**EXERCISE DIRECTIONS**
Give the data again, word for word.

##############################

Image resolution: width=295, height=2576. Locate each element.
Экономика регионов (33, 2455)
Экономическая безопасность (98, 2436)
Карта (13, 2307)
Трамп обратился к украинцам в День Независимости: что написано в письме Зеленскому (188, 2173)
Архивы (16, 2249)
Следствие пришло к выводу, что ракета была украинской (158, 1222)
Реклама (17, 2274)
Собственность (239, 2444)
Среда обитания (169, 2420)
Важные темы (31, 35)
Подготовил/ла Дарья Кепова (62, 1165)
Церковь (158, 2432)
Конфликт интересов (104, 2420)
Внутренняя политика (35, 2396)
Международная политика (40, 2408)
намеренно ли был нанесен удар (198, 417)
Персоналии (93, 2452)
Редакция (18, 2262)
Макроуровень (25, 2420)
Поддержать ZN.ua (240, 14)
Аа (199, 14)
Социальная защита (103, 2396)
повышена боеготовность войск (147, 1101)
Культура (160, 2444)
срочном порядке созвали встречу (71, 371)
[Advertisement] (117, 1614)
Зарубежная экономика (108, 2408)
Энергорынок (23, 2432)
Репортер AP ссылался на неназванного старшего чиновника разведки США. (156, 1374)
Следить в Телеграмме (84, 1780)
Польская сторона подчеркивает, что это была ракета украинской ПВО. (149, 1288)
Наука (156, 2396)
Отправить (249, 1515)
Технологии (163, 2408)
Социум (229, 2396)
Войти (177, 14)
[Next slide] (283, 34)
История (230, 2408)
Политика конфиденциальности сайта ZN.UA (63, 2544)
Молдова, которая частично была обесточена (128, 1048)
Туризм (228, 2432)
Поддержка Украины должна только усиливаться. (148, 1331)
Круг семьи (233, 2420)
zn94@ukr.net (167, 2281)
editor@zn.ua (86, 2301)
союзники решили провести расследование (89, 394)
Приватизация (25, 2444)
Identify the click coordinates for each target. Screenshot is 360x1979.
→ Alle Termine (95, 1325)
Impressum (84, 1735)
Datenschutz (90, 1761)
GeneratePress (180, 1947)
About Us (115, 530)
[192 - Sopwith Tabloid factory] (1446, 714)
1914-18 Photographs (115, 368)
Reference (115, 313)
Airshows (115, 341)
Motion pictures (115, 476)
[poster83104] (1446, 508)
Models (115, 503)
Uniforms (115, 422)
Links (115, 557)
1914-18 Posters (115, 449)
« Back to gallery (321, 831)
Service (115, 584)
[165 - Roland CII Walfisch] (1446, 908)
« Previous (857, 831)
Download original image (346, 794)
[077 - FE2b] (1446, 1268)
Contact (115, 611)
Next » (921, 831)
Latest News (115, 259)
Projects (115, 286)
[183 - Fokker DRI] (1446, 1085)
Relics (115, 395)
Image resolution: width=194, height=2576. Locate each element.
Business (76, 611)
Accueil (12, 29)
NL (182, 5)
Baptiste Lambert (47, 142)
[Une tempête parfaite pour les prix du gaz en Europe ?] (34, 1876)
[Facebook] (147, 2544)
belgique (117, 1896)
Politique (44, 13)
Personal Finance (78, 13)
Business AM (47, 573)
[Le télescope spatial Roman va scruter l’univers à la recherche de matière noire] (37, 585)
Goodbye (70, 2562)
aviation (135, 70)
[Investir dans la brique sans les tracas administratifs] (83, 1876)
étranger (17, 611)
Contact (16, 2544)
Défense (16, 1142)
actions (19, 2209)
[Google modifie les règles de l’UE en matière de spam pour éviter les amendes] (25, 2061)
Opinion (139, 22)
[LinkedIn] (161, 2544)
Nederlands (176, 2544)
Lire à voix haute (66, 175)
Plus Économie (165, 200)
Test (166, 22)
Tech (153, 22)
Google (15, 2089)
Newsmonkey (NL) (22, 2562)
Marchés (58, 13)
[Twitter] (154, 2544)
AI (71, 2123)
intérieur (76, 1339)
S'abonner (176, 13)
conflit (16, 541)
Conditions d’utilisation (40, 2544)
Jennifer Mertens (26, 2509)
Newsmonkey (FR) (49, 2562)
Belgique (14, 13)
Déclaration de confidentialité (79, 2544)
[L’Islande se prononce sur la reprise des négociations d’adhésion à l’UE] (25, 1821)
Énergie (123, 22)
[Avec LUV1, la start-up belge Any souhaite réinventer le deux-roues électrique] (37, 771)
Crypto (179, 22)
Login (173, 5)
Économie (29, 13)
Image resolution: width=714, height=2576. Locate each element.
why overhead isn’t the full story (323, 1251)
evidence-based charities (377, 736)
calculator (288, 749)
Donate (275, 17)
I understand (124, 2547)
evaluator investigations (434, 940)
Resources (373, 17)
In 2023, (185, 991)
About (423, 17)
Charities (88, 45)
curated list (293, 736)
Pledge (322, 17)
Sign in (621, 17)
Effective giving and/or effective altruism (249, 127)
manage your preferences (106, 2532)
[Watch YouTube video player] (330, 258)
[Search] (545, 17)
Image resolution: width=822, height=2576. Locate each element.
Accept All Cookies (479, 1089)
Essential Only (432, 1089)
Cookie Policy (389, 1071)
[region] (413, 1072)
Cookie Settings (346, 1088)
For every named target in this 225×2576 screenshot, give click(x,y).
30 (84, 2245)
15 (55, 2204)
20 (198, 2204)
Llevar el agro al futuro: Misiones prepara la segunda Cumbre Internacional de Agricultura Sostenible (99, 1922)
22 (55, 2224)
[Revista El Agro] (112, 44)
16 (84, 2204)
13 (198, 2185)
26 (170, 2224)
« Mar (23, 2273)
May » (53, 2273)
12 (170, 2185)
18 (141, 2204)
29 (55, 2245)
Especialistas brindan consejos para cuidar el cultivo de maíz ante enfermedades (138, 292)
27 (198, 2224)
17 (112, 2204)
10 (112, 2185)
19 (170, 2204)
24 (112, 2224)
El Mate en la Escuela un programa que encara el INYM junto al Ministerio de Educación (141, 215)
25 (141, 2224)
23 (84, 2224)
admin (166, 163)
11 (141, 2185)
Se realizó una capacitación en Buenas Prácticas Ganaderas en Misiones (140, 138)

##############################

**EXPECTED ANSWER**
Image resolution: width=295, height=2576. Locate each element.
Экономика регионов (33, 2455)
Экономическая безопасность (98, 2436)
Карта (13, 2307)
Трамп обратился к украинцам в День Независимости: что написано в письме Зеленскому (188, 2173)
Архивы (16, 2249)
Следствие пришло к выводу, что ракета была украинской (158, 1222)
Реклама (17, 2274)
Собственность (239, 2444)
Среда обитания (169, 2420)
Важные темы (31, 35)
Подготовил/ла Дарья Кепова (62, 1165)
Церковь (158, 2432)
Конфликт интересов (104, 2420)
Внутренняя политика (35, 2396)
Международная политика (40, 2408)
намеренно ли был нанесен удар (198, 417)
Персоналии (93, 2452)
Редакция (18, 2262)
Макроуровень (25, 2420)
Поддержать ZN.ua (240, 14)
Аа (199, 14)
Социальная защита (103, 2396)
повышена боеготовность войск (147, 1101)
Культура (160, 2444)
срочном порядке созвали встречу (71, 371)
[Advertisement] (117, 1614)
Зарубежная экономика (108, 2408)
Энергорынок (23, 2432)
Репортер AP ссылался на неназванного старшего чиновника разведки США. (156, 1374)
Следить в Телеграмме (84, 1780)
Польская сторона подчеркивает, что это была ракета украинской ПВО. (149, 1288)
Наука (156, 2396)
Отправить (249, 1515)
Технологии (163, 2408)
Социум (229, 2396)
Войти (177, 14)
[Next slide] (283, 34)
История (230, 2408)
Политика конфиденциальности сайта ZN.UA (63, 2544)
Молдова, которая частично была обесточена (128, 1048)
Туризм (228, 2432)
Поддержка Украины должна только усиливаться. (148, 1331)
Круг семьи (233, 2420)
zn94@ukr.net (167, 2281)
editor@zn.ua (86, 2301)
союзники решили провести расследование (89, 394)
Приватизация (25, 2444)
Identify the click coordinates for each target. Screenshot is 360x1979.
→ Alle Termine (95, 1325)
Impressum (84, 1735)
Datenschutz (90, 1761)
GeneratePress (180, 1947)
About Us (115, 530)
[192 - Sopwith Tabloid factory] (1446, 714)
1914-18 Photographs (115, 368)
Reference (115, 313)
Airshows (115, 341)
Motion pictures (115, 476)
[poster83104] (1446, 508)
Models (115, 503)
Uniforms (115, 422)
Links (115, 557)
1914-18 Posters (115, 449)
« Back to gallery (321, 831)
Service (115, 584)
[165 - Roland CII Walfisch] (1446, 908)
« Previous (857, 831)
Download original image (346, 794)
[077 - FE2b] (1446, 1268)
Contact (115, 611)
Next » (921, 831)
Latest News (115, 259)
Projects (115, 286)
[183 - Fokker DRI] (1446, 1085)
Relics (115, 395)
Image resolution: width=194, height=2576. Locate each element.
Business (76, 611)
Accueil (12, 29)
NL (182, 5)
Baptiste Lambert (47, 142)
[Une tempête parfaite pour les prix du gaz en Europe ?] (34, 1876)
[Facebook] (147, 2544)
belgique (117, 1896)
Politique (44, 13)
Personal Finance (78, 13)
Business AM (47, 573)
[Le télescope spatial Roman va scruter l’univers à la recherche de matière noire] (37, 585)
Goodbye (70, 2562)
aviation (135, 70)
[Investir dans la brique sans les tracas administratifs] (83, 1876)
étranger (17, 611)
Contact (16, 2544)
Défense (16, 1142)
actions (19, 2209)
[Google modifie les règles de l’UE en matière de spam pour éviter les amendes] (25, 2061)
Opinion (139, 22)
[LinkedIn] (161, 2544)
Nederlands (176, 2544)
Lire à voix haute (66, 175)
Plus Économie (165, 200)
Test (166, 22)
Tech (153, 22)
Google (15, 2089)
Newsmonkey (NL) (22, 2562)
Marchés (58, 13)
[Twitter] (154, 2544)
AI (71, 2123)
intérieur (76, 1339)
S'abonner (176, 13)
conflit (16, 541)
Conditions d’utilisation (40, 2544)
Jennifer Mertens (26, 2509)
Newsmonkey (FR) (49, 2562)
Belgique (14, 13)
Déclaration de confidentialité (79, 2544)
[L’Islande se prononce sur la reprise des négociations d’adhésion à l’UE] (25, 1821)
Énergie (123, 22)
[Avec LUV1, la start-up belge Any souhaite réinventer le deux-roues électrique] (37, 771)
Crypto (179, 22)
Login (173, 5)
Économie (29, 13)
Image resolution: width=714, height=2576. Locate each element.
why overhead isn’t the full story (323, 1251)
evidence-based charities (377, 736)
calculator (288, 749)
Donate (275, 17)
I understand (124, 2547)
evaluator investigations (434, 940)
Resources (373, 17)
In 2023, (185, 991)
About (423, 17)
Charities (88, 45)
curated list (293, 736)
Pledge (322, 17)
Sign in (621, 17)
Effective giving and/or effective altruism (249, 127)
manage your preferences (106, 2532)
[Watch YouTube video player] (330, 258)
[Search] (545, 17)
Image resolution: width=822, height=2576. Locate each element.
Accept All Cookies (479, 1089)
Essential Only (432, 1089)
Cookie Policy (389, 1071)
[region] (413, 1072)
Cookie Settings (346, 1088)
For every named target in this 225×2576 screenshot, give click(x,y).
30 (84, 2245)
15 (55, 2204)
20 (198, 2204)
Llevar el agro al futuro: Misiones prepara la segunda Cumbre Internacional de Agricultura Sostenible (99, 1922)
22 (55, 2224)
[Revista El Agro] (112, 44)
16 (84, 2204)
13 (198, 2185)
26 (170, 2224)
« Mar (23, 2273)
May » (53, 2273)
12 (170, 2185)
18 (141, 2204)
29 (55, 2245)
Especialistas brindan consejos para cuidar el cultivo de maíz ante enfermedades (138, 292)
27 (198, 2224)
17 (112, 2204)
10 (112, 2185)
19 (170, 2204)
24 (112, 2224)
El Mate en la Escuela un programa que encara el INYM junto al Ministerio de Educación (141, 215)
25 (141, 2224)
23 (84, 2224)
admin (166, 163)
11 (141, 2185)
Se realizó una capacitación en Buenas Prácticas Ganaderas en Misiones (140, 138)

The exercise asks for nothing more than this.